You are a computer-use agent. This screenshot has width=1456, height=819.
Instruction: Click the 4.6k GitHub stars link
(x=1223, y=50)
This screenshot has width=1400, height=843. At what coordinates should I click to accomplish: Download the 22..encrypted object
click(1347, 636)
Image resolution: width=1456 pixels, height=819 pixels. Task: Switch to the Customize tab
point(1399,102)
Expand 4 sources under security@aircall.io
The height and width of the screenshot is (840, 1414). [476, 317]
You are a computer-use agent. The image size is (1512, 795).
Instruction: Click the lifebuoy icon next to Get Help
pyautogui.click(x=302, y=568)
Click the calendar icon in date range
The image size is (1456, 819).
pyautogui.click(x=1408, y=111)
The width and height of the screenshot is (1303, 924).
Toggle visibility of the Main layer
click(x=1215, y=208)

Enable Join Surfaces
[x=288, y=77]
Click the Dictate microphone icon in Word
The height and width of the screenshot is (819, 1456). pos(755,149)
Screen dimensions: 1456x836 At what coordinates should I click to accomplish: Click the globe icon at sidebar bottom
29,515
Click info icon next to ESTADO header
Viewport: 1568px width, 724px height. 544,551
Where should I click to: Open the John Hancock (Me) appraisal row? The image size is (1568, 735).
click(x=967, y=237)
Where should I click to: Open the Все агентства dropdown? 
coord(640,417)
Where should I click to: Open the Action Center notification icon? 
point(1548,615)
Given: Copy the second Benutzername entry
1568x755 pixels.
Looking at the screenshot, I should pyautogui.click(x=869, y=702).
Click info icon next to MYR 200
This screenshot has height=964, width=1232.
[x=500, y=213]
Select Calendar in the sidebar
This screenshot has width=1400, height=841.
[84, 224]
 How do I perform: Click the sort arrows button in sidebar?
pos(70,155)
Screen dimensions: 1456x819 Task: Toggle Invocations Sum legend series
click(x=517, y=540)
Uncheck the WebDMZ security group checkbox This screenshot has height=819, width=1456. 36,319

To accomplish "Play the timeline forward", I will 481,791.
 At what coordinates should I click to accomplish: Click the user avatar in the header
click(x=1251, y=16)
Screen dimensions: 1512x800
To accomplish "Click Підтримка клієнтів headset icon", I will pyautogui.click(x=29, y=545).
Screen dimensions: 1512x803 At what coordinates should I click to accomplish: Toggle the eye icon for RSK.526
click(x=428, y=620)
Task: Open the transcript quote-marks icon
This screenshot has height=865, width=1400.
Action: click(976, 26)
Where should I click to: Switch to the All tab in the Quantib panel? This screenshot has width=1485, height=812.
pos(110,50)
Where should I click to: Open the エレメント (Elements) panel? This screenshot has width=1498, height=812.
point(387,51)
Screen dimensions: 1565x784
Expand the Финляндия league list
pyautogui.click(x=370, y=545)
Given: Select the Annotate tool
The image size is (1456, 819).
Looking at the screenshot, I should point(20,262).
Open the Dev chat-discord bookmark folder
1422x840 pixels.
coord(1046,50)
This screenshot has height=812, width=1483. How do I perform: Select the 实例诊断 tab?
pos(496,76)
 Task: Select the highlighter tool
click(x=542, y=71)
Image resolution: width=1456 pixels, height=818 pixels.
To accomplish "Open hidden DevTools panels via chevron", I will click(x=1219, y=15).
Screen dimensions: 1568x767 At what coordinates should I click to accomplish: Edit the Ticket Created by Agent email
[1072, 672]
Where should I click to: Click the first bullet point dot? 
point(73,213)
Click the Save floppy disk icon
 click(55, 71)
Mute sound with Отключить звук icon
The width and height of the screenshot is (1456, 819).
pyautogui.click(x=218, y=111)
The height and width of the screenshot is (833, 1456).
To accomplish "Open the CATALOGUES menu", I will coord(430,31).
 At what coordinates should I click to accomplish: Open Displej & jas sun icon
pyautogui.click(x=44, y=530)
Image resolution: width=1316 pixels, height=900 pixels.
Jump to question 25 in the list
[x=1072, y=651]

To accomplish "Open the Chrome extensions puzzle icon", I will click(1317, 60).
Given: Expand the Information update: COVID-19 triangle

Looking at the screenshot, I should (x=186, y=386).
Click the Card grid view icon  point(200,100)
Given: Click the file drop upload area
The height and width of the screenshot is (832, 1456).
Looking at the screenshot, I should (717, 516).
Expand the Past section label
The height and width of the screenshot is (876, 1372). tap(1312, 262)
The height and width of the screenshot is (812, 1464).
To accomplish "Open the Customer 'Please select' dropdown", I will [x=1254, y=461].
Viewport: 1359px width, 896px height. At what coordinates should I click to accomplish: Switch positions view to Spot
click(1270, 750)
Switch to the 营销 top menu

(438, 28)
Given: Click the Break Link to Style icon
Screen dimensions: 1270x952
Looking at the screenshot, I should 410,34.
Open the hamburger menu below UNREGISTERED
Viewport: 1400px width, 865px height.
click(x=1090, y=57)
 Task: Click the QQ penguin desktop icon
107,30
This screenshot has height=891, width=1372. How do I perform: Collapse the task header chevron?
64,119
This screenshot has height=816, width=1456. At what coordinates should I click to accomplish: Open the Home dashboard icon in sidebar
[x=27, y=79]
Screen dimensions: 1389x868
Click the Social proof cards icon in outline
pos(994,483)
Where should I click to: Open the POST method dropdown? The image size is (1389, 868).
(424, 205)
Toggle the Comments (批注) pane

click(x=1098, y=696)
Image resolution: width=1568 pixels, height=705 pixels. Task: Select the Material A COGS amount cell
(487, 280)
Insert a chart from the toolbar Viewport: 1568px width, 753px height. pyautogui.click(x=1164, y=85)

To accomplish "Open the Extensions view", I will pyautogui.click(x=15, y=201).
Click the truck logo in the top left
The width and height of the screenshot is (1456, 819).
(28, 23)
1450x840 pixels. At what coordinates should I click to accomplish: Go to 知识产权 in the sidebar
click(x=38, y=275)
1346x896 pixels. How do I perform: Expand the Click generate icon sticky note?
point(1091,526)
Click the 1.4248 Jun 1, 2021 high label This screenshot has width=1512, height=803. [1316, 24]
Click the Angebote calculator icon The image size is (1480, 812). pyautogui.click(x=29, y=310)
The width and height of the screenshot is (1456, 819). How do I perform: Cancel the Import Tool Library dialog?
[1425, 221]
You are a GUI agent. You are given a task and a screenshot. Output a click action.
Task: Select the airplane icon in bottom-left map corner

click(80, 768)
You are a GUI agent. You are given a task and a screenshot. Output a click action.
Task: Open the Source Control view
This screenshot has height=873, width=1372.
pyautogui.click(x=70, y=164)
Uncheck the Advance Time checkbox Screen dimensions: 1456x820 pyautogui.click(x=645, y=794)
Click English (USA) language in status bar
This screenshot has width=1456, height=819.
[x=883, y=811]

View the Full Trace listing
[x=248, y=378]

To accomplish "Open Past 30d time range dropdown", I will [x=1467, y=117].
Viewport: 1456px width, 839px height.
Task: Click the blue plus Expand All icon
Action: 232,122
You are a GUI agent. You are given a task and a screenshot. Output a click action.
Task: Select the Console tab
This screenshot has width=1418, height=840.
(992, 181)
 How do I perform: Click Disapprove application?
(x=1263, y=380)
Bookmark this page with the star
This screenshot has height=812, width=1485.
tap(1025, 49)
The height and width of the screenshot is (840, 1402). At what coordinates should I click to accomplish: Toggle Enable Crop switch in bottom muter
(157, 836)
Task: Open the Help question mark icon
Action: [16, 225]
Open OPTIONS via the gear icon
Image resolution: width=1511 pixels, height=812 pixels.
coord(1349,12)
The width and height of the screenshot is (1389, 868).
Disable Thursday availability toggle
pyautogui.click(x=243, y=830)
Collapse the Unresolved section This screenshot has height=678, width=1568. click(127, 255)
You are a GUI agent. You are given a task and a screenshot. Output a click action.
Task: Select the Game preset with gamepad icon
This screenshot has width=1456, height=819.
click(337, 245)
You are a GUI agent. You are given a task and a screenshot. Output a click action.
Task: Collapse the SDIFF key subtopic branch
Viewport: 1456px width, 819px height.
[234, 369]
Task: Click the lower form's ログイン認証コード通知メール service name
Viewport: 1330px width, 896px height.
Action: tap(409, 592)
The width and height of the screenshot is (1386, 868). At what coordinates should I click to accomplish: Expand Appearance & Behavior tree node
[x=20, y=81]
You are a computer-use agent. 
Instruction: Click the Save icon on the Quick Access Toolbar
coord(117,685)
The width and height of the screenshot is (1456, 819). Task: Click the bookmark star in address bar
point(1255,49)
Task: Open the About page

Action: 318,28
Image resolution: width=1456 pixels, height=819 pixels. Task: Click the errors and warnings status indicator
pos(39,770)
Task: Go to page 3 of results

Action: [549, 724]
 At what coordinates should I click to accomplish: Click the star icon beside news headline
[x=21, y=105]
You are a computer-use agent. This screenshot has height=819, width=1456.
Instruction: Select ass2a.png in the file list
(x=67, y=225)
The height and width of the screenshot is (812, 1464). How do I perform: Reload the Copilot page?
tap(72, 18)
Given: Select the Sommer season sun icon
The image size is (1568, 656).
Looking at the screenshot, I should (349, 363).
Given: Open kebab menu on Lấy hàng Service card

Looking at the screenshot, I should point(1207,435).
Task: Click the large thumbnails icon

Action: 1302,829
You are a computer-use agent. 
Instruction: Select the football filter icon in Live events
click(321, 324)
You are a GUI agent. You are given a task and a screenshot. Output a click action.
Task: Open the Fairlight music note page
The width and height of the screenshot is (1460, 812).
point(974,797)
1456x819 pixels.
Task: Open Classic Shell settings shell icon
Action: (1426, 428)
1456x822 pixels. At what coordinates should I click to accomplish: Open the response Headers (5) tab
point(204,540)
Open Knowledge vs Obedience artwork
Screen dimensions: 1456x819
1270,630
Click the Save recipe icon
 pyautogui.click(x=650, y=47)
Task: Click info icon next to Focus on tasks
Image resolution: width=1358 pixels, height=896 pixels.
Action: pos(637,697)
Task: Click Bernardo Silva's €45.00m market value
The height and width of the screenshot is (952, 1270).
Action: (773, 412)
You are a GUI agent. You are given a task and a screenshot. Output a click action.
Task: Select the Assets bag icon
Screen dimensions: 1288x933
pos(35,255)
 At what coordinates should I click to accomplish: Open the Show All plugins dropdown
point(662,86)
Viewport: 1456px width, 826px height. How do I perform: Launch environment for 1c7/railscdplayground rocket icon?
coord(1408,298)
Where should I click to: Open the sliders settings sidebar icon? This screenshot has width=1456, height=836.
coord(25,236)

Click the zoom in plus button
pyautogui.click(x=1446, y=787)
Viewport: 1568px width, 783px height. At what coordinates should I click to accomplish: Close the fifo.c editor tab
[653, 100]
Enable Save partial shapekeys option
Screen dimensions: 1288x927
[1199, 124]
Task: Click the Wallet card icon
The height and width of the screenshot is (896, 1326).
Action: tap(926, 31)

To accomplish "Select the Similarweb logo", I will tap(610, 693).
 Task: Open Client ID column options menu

§ **The problem**
Begin at the line above that has "At what coordinates should I click to accomplish: Open the Show" and stop after the line that has "Task: Click the Wallet card icon", copying each line exactly and adding nothing else.

§ **Solved problem**
 At what coordinates should I click to accomplish: Open the Show All plugins dropdown
point(662,86)
Viewport: 1456px width, 826px height. How do I perform: Launch environment for 1c7/railscdplayground rocket icon?
coord(1408,298)
Where should I click to: Open the sliders settings sidebar icon? This screenshot has width=1456, height=836.
coord(25,236)

Click the zoom in plus button
pyautogui.click(x=1446, y=787)
Viewport: 1568px width, 783px height. At what coordinates should I click to accomplish: Close the fifo.c editor tab
[653, 100]
Enable Save partial shapekeys option
Screen dimensions: 1288x927
[1199, 124]
Task: Click the Wallet card icon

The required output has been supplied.